Transcribe the portion of the rocket momentum example that runs from "A small rocket fully" to "rocket at burnout.", word for word.

| Extract |
-*-
Using Relative Velocities
The following example illustrates how conservation of linear momentum can be used to solve for the motion of a rocket that is accelerating. This example makes use of relative velocities.
A small rocket fully loaded with fuel and oxidizer has a mass of \(500 \ \mathrm{Mg}\), and \(80 \%\) of the total mass is fuel and oxidizer. The rocket is pointed vertically up and is placed on a launching pad on the surface of Earth. After ignition, the mass flow rate of the exhaust from the rocket engine is \(2300 \mathrm{~kg} / \mathrm{s}\) with an exit velocity of \(2100 \mathrm{~m} / \mathrm{s}\) relative to the rocket. Neglecting pressure forces and fluid drag, determine (a) how long after ignition does burnout occur (i.e. the rocket runs out of fuel and oxidizer)? (b) how long after ignition does liftoff occur? and (c) what is the velocity of the rocket at burnout?
Solution
Known: A small rocket takes off from the surface of the earth.
Find: (a) time after ignition until burnout; (b) time after ignition until liftoff; (c) velocity of the rocket at burnout.
Given:
Figure \(\PageIndex{1}\): Given information.
Analysis:
Strategy \(\rightarrow\) Since we are concerned about velocity of an accelerating object and about the time needed to run out of the mass of fuel and oxidizer, let's try using mass and linear momentum.
System \(\rightarrow\) Take an open, non-deforming system which includes the rocket with mass crossing the boundary at the exhaust.
Property to count \(\rightarrow\) As stated above, try mass and linear momentum.
Time interval \(\rightarrow\) Start with rate form and then see what's needed.
Figure \(\PageIndex{2}\): Choice of system and direction of mass flow across boundary.
-*-
| Data section |
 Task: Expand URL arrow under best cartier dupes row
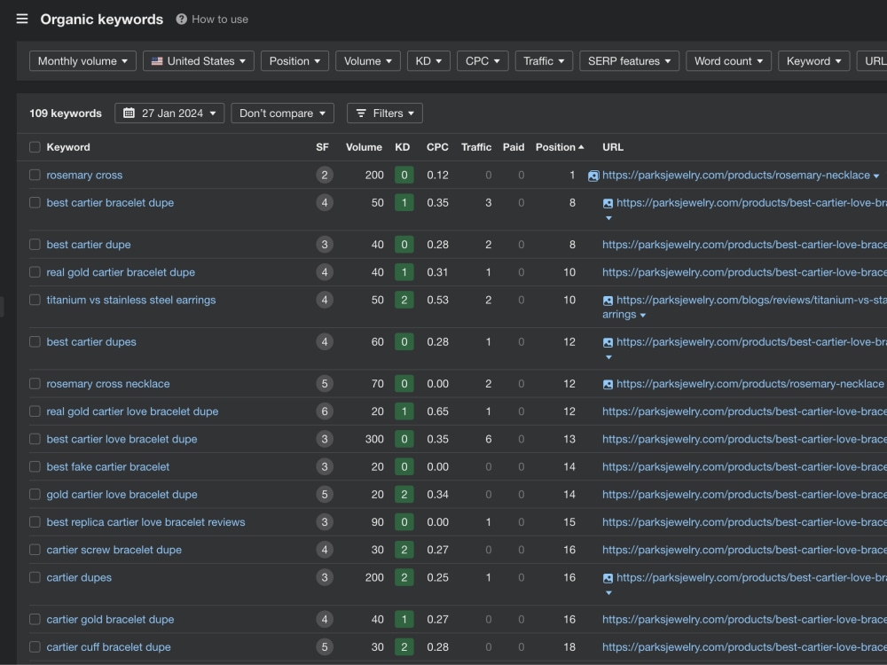[x=608, y=357]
-*-
| Written answer |
A small rocket fully loaded with fuel and oxidizer has a mass of \(500 \ \mathrm{Mg}\), and \(80 \%\) of the total mass is fuel and oxidizer. The rocket is pointed vertically up and is placed on a launching pad on the surface of Earth. After ignition, the mass flow rate of the exhaust from the rocket engine is \(2300 \mathrm{~kg} / \mathrm{s}\) with an exit velocity of \(2100 \mathrm{~m} / \mathrm{s}\) relative to the rocket. Neglecting pressure forces and fluid drag, determine (a) how long after ignition does burnout occur (i.e. the rocket runs out of fuel and oxidizer)? (b) how long after ignition does liftoff occur? and (c) what is the velocity of the rocket at burnout?
Solution
Known: A small rocket takes off from the surface of the earth.
Find: (a) time after ignition until burnout; (b) time after ignition until liftoff; (c) velocity of the rocket at burnout.